[A run of items]
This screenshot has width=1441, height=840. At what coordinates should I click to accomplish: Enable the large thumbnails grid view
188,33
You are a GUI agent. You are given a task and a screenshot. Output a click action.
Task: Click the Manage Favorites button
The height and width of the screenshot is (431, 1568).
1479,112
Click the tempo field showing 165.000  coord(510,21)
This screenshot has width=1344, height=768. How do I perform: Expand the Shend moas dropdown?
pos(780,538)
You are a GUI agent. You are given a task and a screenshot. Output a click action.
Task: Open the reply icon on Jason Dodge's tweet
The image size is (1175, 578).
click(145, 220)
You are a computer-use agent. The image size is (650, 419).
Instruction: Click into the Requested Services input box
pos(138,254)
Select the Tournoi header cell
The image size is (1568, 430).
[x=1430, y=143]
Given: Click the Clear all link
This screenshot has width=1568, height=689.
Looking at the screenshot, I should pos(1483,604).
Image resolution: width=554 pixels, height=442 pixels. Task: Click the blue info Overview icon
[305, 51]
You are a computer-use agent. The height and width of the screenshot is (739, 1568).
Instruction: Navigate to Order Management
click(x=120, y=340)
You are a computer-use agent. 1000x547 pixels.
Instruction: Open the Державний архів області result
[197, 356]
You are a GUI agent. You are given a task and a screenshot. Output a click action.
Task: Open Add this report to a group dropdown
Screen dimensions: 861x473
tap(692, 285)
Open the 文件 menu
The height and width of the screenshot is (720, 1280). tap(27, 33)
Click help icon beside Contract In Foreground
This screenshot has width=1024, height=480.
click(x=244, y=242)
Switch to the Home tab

== Requirements ==
Render every line of the items above as a Markdown table with a "Row" column for the row number and a "Line" column for the line, leaving out any blank lines.

== Result ==
| Row | Line |
|---|---|
| 1 | This screenshot has width=1441, height=840. At what coordinates should I click to accomplish: Enable the large thumbnails grid view |
| 2 | 188,33 |
| 3 | You are a GUI agent. You are given a task and a screenshot. Output a click action. |
| 4 | Task: Click the Manage Favorites button |
| 5 | The height and width of the screenshot is (431, 1568). |
| 6 | 1479,112 |
| 7 | Click the tempo field showing 165.000  coord(510,21) |
| 8 | This screenshot has width=1344, height=768. How do I perform: Expand the Shend moas dropdown? |
| 9 | pos(780,538) |
| 10 | You are a GUI agent. You are given a task and a screenshot. Output a click action. |
| 11 | Task: Open the reply icon on Jason Dodge's tweet |
| 12 | The image size is (1175, 578). |
| 13 | click(145, 220) |
| 14 | You are a computer-use agent. The image size is (650, 419). |
| 15 | Instruction: Click into the Requested Services input box |
| 16 | pos(138,254) |
| 17 | Select the Tournoi header cell |
| 18 | The image size is (1568, 430). |
| 19 | [x=1430, y=143] |
| 20 | Given: Click the Clear all link |
| 21 | This screenshot has width=1568, height=689. |
| 22 | Looking at the screenshot, I should pos(1483,604). |
| 23 | Image resolution: width=554 pixels, height=442 pixels. Task: Click the blue info Overview icon |
| 24 | [305, 51] |
| 25 | You are a computer-use agent. The height and width of the screenshot is (739, 1568). |
| 26 | Instruction: Navigate to Order Management |
| 27 | click(x=120, y=340) |
| 28 | You are a computer-use agent. 1000x547 pixels. |
| 29 | Instruction: Open the Державний архів області result |
| 30 | [197, 356] |
| 31 | You are a GUI agent. You are given a task and a screenshot. Output a click action. |
| 32 | Task: Open Add this report to a group dropdown |
| 33 | Screen dimensions: 861x473 |
| 34 | tap(692, 285) |
| 35 | Open the 文件 menu |
| 36 | The height and width of the screenshot is (720, 1280). tap(27, 33) |
| 37 | Click help icon beside Contract In Foreground |
| 38 | This screenshot has width=1024, height=480. |
| 39 | click(x=244, y=242) |
| 40 | Switch to the Home tab |